Appeals court rejects lawsuit by police officers against Mentor

Appeals court rejects lawsuit by police officers against Mentor
CINCINNATI (AP) -- A federal appeals court on Tuesday rejected claims by three police officers that the city of Mentor fired them in retaliation for publicly criticizing the police chief.
Three judges of the 6th U.S. Circuit Court of Appeals unanimously upheld a lower court's June 2003 ruling that the officers failed to support their claims against Mentor, its police chief, city manager and a current and former city council president. The officers also claimed in their lawsuit that Mentor's police chief and city manager conspired to violate their civil rights, and that the northeastern Ohio city's rules governing the conduct of police officers were an unconstitutional restraint on free speech.
The police chief recommended firing the officers, and the city manager agreed. Arbitrators upheld the firings of officers Steven Graham and Daniel Grein, but recommended reinstatement with back pay of the third officer, Timothy Baker, on grounds he had engaged in minor wrongdoing. Mentor complied with the arbitrators' conclusions.
The officers told reporters that police chief Richard Amiott had fixed tickets for friends, improperly taken compensatory time and had failed firearms tests on the shooting range.
But city officials said the officers harassed a bar owner who did not support the police union, forced a security guard to send a letter critical of Amiott to a newspaper and inappropriately obtained documents concerning voided tickets and Amiott's firearms training records.

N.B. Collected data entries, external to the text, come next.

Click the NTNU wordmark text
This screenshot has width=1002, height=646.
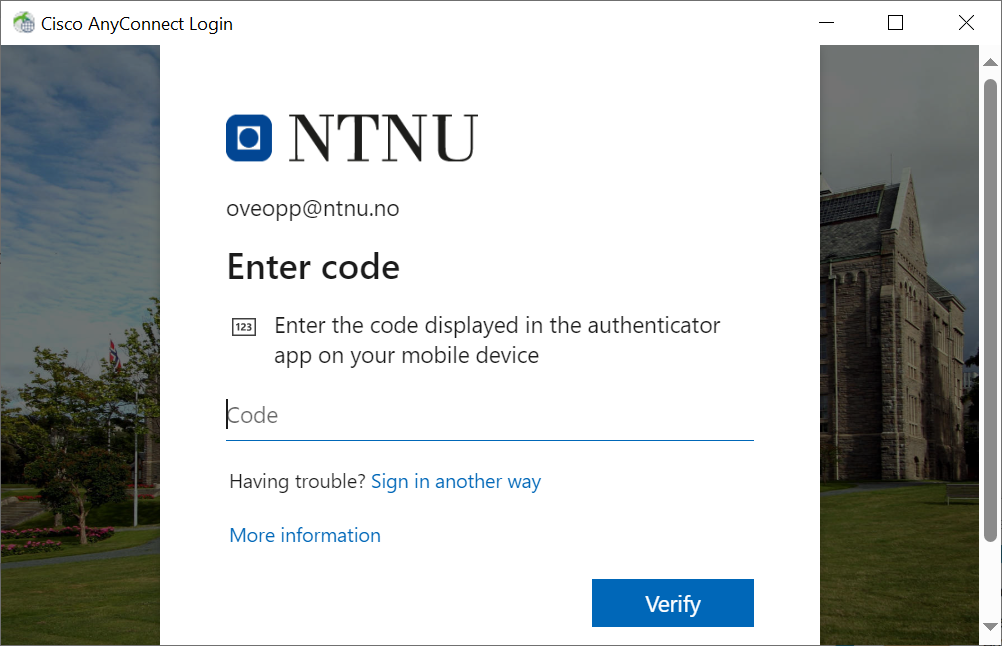click(383, 137)
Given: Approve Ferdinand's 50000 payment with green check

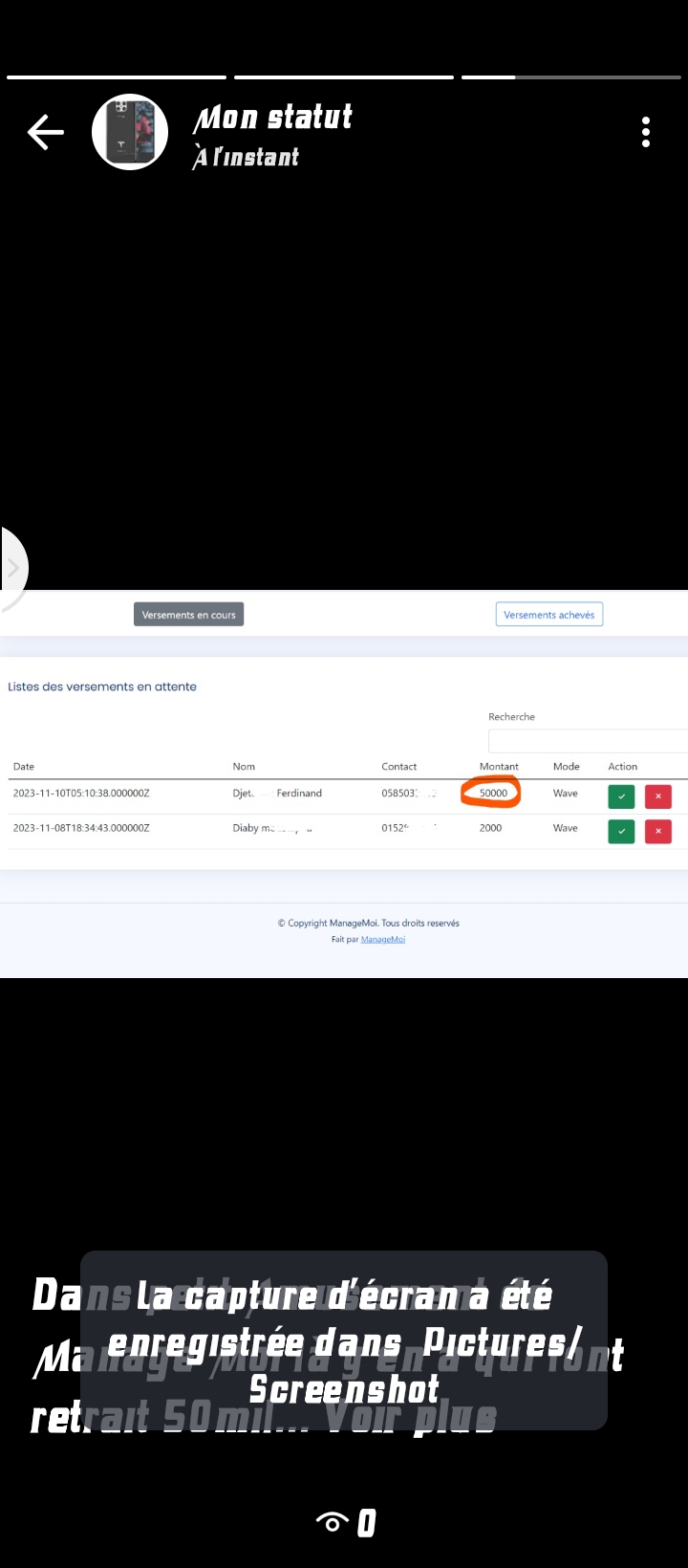Looking at the screenshot, I should tap(621, 796).

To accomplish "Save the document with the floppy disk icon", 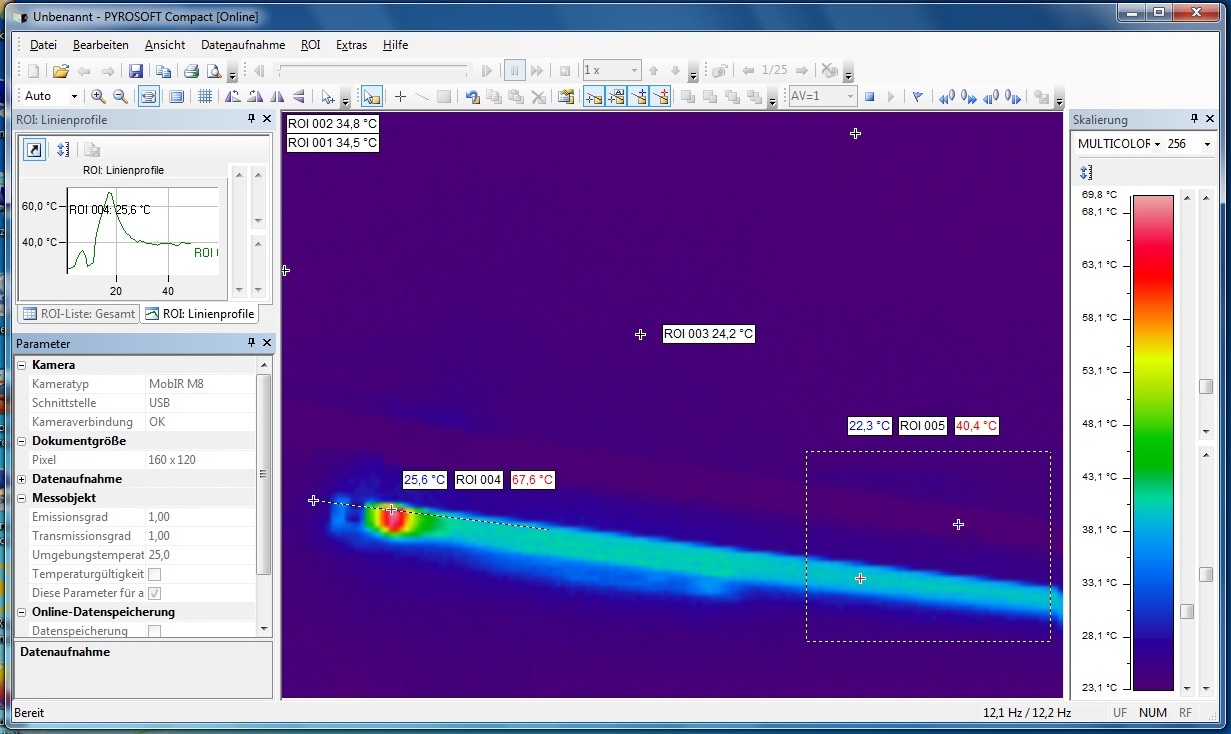I will (x=136, y=71).
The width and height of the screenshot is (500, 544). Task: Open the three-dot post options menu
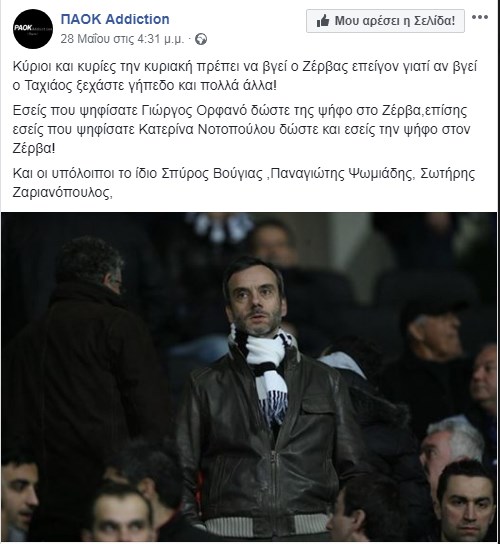coord(480,17)
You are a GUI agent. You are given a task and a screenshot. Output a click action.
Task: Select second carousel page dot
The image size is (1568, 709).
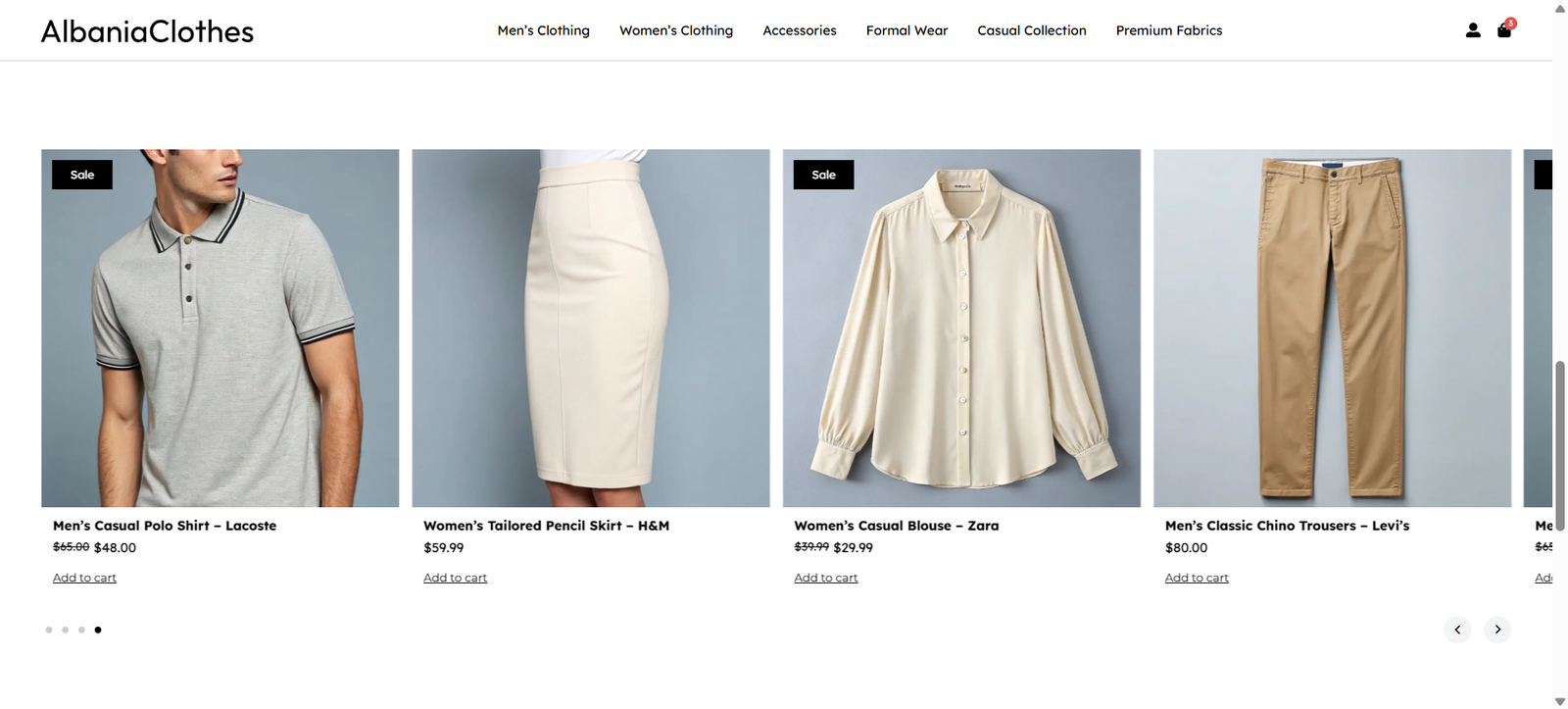[65, 630]
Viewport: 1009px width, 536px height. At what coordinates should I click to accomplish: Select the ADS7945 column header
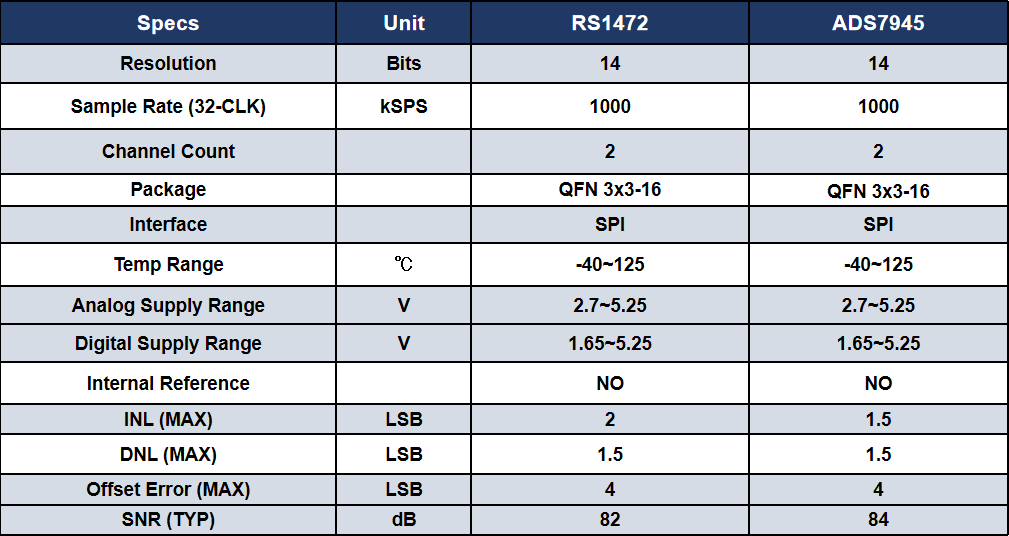[x=878, y=23]
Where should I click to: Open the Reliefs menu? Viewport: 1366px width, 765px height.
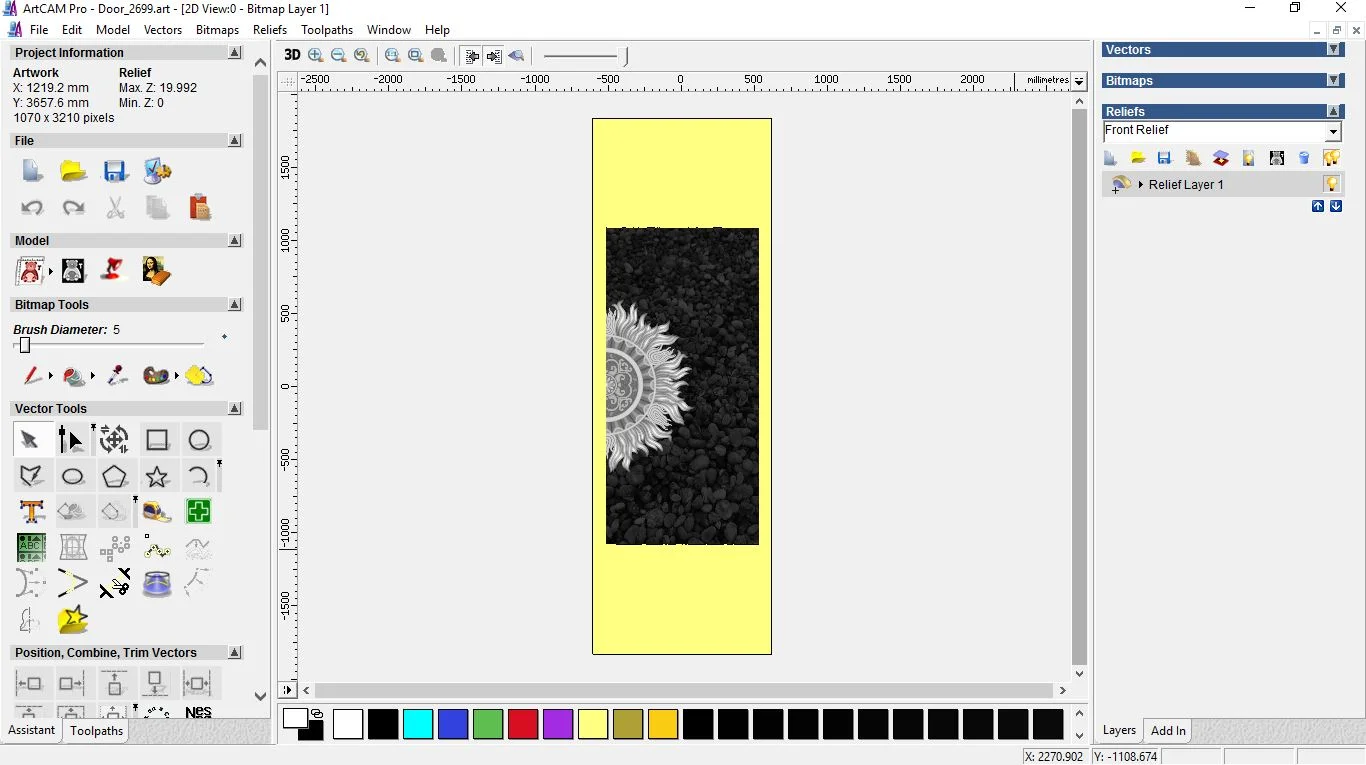(270, 30)

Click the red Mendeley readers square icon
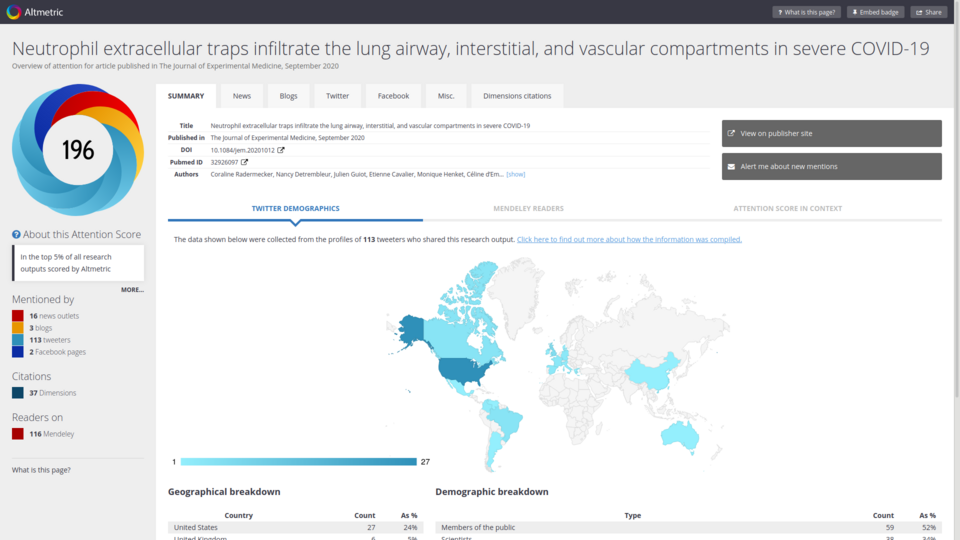[x=18, y=434]
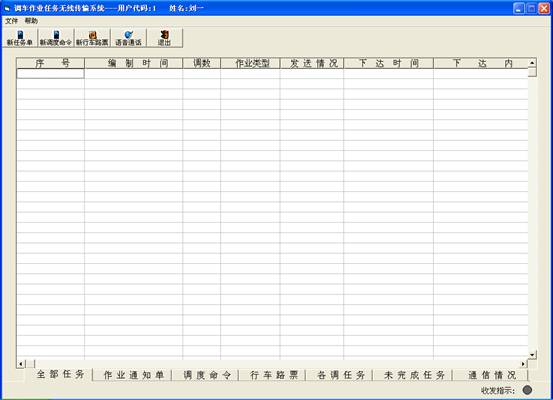Click the horizontal scrollbar right arrow
553x400 pixels.
[x=523, y=363]
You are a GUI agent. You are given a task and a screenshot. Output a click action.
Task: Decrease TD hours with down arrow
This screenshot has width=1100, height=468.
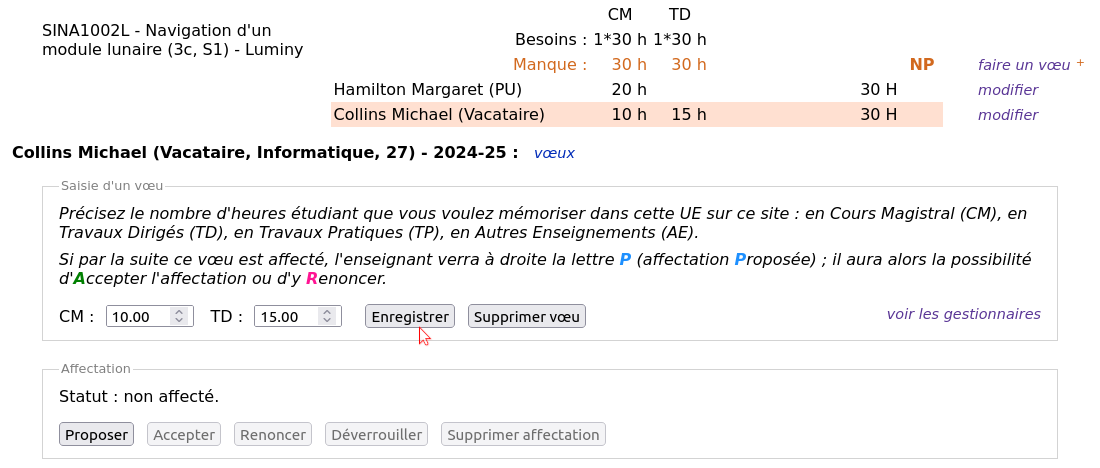pyautogui.click(x=328, y=321)
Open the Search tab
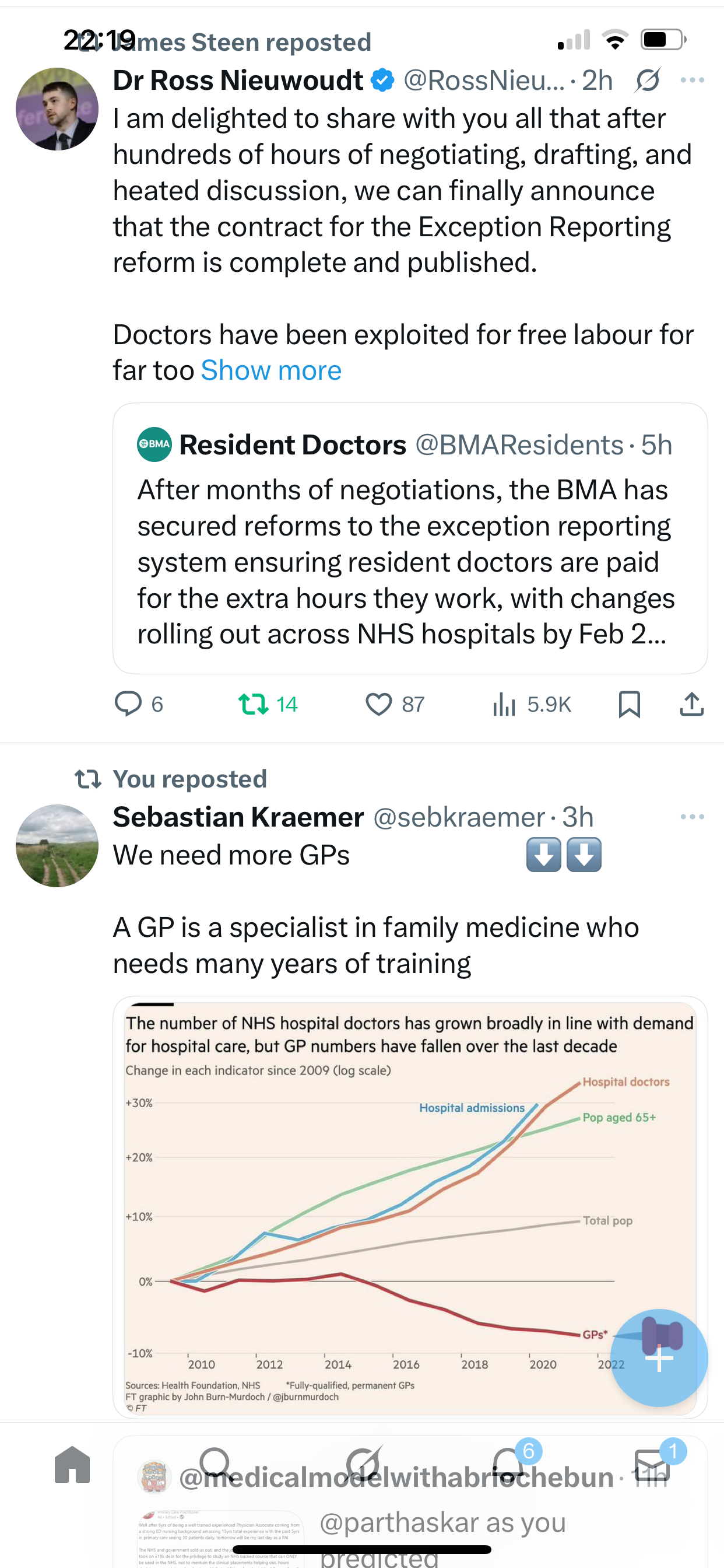 click(216, 1465)
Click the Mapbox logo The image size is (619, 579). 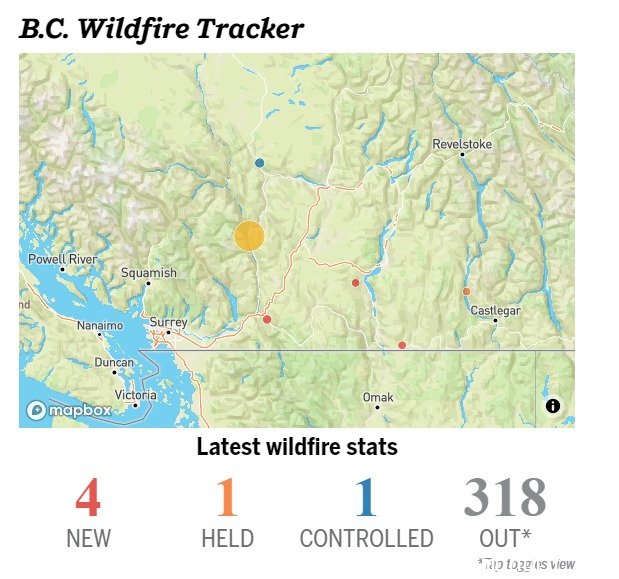pos(69,410)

Free speech has its limits, and a city has an interest in maintaining an effective police force free from internal division, appeals judges Eugene Siler Jr., Alice Batchelder and John Rogers said. The First Amendment does not necessarily protect speech that is intended by police officers to create division within their department, the judges said.
"Graham, Grein and Baker clearly intended to create division among the officers. The news articles and media coverage forced other officers to choose between the plaintiffs and their chief," Siler wrote for the court.